Friday, November 30, 2018

Timing to Focus and Finish Peer Conversations


My written feedback doesn’t always meet student writers where they are. Sometimes they don’t understand my advice, so either they ignore it, or else they incorporate it so completely that I know they have just copied my words without understanding their import. The most infamous example of this is once when I crossed out “dreams,” writing “redundant” above it, and the next draft read “hopes and redundant.” 

One of the reasons peer feedback is important is students get immediate responses to their writing and answers to their questions at the level they are ready for. I can figure this out in conferences, but I can't always get to every student every period. So I love to see students engaged deeply with each other in trying to figure out together what is working and what isn’t. 

While peer feedback has many benefits, it has to be set up well to make it worth the time. (I, too, have seen those student papers where the peer feedback has been either irrelevant or actually counterproductive.)
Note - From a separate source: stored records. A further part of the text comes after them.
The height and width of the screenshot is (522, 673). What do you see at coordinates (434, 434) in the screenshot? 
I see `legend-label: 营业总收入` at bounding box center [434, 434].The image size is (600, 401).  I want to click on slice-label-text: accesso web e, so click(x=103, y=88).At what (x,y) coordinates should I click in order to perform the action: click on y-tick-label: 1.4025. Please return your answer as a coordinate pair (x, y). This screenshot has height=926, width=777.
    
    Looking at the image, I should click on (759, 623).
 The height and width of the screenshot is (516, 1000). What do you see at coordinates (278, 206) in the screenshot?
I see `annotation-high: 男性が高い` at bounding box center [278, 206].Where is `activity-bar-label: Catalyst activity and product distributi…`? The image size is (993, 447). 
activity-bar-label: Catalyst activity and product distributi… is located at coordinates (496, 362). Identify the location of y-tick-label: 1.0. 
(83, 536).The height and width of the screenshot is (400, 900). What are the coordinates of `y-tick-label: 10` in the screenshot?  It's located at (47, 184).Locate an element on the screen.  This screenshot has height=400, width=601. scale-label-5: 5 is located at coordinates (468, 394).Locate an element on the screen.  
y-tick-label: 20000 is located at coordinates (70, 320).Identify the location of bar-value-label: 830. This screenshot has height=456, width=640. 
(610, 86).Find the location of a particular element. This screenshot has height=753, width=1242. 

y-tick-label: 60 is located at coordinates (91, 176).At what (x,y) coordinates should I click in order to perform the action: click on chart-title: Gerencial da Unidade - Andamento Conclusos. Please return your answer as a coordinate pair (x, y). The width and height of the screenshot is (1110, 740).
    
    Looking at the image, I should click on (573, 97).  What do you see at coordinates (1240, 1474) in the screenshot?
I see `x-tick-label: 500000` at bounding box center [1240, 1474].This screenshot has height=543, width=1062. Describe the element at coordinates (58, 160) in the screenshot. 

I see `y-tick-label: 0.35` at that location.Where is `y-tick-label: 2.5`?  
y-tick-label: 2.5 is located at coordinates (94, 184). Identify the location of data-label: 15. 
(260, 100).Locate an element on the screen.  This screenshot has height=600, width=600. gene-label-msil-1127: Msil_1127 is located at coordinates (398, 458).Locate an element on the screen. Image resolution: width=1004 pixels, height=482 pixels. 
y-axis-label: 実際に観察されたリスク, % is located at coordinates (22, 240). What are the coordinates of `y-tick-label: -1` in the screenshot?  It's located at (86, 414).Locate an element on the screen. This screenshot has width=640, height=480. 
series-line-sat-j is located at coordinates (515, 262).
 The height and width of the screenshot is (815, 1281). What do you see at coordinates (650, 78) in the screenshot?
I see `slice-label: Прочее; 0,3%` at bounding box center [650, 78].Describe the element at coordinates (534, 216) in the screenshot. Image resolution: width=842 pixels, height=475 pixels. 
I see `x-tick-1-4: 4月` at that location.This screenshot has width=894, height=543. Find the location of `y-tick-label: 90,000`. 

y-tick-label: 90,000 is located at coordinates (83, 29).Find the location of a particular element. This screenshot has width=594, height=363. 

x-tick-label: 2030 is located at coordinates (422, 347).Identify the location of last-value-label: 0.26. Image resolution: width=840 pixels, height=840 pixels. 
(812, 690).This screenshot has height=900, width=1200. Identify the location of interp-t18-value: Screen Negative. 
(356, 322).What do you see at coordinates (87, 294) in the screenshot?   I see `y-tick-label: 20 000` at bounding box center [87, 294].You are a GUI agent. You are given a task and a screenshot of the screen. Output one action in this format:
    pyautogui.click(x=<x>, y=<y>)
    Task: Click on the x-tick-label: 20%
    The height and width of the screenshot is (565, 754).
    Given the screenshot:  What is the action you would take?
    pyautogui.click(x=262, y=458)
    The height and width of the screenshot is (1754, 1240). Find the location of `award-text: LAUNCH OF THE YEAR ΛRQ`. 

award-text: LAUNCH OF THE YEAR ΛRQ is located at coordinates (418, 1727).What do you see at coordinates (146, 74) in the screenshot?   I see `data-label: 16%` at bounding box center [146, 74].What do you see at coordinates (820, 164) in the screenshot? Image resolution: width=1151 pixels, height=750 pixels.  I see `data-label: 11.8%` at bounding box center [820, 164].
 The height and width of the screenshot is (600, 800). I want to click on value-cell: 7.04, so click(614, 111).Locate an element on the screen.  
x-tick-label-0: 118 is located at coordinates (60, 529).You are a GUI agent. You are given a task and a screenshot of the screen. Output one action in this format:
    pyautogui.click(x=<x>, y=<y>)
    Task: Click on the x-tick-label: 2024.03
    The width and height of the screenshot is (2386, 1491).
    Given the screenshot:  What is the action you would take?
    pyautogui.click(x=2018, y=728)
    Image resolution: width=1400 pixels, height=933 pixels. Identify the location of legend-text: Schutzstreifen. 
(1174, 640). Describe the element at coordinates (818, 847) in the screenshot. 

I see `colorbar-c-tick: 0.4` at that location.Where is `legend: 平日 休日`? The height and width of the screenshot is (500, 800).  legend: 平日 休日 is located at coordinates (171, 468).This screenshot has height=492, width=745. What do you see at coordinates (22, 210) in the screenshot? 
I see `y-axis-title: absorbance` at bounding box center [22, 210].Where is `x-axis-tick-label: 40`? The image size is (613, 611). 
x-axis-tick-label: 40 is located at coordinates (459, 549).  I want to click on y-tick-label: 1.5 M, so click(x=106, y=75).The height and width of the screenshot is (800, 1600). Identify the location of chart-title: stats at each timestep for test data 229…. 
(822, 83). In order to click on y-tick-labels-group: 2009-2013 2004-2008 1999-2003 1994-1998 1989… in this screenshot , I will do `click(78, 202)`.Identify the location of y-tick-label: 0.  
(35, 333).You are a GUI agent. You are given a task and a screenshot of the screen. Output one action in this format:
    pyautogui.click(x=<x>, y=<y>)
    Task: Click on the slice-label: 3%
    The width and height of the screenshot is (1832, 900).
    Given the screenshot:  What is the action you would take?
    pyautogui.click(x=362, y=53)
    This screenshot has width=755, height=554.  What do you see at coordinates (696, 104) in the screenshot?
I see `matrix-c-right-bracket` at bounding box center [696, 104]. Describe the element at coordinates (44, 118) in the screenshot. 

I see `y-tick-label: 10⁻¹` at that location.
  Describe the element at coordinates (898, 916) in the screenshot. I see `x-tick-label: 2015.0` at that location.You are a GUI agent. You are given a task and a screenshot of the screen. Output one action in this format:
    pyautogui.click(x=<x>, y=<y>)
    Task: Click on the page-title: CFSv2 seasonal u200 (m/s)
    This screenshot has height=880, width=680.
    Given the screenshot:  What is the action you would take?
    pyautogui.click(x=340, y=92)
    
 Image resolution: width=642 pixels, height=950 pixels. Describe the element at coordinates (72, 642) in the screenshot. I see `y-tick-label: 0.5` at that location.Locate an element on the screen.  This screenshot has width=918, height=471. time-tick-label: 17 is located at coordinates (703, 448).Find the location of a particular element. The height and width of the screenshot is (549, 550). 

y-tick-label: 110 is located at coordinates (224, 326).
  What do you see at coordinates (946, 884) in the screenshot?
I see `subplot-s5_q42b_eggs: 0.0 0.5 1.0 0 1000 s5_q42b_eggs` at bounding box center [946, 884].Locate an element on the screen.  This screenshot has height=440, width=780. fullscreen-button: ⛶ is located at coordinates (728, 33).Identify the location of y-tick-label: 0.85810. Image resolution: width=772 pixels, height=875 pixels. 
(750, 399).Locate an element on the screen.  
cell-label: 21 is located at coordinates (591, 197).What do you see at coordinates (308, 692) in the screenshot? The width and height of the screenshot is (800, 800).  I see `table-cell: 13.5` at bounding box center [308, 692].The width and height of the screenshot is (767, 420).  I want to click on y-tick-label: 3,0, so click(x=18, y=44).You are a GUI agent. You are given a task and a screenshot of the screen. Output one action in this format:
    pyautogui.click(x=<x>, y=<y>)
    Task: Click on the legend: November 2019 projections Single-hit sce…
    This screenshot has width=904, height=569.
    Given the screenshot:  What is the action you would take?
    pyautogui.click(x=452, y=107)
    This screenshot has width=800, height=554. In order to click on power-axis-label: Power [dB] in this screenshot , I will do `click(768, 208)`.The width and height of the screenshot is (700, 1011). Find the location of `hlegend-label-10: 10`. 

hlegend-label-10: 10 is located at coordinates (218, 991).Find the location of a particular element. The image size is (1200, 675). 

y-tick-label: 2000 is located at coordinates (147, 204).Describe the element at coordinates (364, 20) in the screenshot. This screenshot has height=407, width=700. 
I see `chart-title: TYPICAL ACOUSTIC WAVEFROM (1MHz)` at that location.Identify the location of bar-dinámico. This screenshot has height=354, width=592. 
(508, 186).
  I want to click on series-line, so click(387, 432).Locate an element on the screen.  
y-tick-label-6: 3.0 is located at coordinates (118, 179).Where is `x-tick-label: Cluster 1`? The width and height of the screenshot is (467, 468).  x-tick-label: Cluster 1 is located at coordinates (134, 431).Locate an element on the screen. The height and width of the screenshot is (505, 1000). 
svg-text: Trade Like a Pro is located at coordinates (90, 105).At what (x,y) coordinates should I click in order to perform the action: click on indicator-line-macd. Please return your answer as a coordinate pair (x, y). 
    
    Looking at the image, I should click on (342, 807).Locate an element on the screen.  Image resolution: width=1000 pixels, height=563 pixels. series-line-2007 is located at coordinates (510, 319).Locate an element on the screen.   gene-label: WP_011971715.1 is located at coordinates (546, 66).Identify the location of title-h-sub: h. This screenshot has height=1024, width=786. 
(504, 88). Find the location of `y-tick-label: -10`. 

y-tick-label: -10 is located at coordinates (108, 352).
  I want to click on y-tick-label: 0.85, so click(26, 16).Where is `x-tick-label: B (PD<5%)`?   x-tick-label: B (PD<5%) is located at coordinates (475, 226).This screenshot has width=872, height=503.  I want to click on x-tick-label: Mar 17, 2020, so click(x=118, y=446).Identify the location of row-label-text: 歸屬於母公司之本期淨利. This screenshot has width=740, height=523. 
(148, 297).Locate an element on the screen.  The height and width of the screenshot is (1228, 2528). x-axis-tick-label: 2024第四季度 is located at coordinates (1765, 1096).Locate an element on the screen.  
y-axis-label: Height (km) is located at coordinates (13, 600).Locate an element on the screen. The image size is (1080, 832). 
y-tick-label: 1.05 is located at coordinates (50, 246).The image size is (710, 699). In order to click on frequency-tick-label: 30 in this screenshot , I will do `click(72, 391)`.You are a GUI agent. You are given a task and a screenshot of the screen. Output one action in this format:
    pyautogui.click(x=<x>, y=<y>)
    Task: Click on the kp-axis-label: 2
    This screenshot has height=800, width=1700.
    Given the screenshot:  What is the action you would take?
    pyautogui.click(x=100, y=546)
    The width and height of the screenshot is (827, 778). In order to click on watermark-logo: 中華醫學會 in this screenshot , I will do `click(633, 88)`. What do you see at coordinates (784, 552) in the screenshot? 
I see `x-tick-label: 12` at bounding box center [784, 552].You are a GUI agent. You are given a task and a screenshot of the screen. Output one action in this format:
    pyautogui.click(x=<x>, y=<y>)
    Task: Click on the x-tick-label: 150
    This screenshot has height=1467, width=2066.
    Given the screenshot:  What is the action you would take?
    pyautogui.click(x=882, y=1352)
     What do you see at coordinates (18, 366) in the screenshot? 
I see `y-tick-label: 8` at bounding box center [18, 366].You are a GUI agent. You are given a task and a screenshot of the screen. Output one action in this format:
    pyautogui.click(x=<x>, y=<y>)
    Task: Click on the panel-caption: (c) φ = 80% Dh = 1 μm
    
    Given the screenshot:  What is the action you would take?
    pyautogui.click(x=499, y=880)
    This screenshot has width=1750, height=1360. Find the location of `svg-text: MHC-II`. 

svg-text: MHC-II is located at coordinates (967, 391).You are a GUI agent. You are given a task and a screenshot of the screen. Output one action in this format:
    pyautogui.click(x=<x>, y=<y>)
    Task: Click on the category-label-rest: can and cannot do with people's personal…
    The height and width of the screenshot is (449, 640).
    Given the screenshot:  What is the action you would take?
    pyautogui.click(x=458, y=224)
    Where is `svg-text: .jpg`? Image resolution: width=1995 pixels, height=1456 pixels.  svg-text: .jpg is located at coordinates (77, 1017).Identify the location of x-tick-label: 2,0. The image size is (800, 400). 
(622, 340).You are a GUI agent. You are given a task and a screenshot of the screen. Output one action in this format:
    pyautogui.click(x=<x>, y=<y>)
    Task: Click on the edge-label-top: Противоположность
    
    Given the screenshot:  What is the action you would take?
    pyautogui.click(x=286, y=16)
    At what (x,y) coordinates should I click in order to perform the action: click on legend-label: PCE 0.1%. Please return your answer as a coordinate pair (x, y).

This week I tried something new—using a timer to structure peer feedback conversations on writing. What prompted the idea was a very extroverted class. They are great for discussions, but I'm still working on being really explicit and structured about when it is time for the discussion to end and the individual work—like writing
—to begin. 

Here's what it looked like. I asked students to find a partner and share their rough draft Google Doc. They were to spend the next 20 minutes as follows:

  • 5 minutes (split 2 ways, 2.5 minutes for each partner): Share your goals for your piece, what you were trying to do, and what specifically you want feedback on.
  • 5 minutes: Read each other’s papers.
  • 5 minutes: Student A responds to student B. (Be sure to have a balance of affirmative and constructive feedback.)
  • 5 minutes: Student B responds to student A. (Be sure to have a balance of affirmative and constructive feedback.)
Option: If they were responding to each other’s papers digitally via online comments, they could use all of the middle 10 minutes for reading/responding. Then the last 5 minutes are used to read the partner’s comments and ask any clarifying questions needed.

The first 5 minutes are crucial: the writer starts in control. Feedback is less threatening when you have the chance to invite it, saying, “This is what I was trying to do. Did I succeed where I think I did? And please give me help where I know I need it.


What kind of help might they ask for? We’ve done enough mini-lessons, conferring, and use of rubrics that students know some of the questions they can ask:

  • Does my introduction hook you?
  • Is my thesis clear, specific, and debatable?
  • Does the order of my points make sense?
  • Is my support sufficient, relevant, varied, and well-integrated?
  • Are the transitions between paragraphs smooth and thoughtful?
In fact, next time I do this, I should probably have a possible list of questions like that, but in spite of my incomplete preparation, students were amazingly focused and interactive. They were asking questions and giving advice. Just look at the pictures!

The timer with its urgency and limitation seemed to be just the catalyst to get both classes (an extroverted one and an introverted one) to focus, have productive conversations, and be prepared to move to the next step of using the conversation in their writing.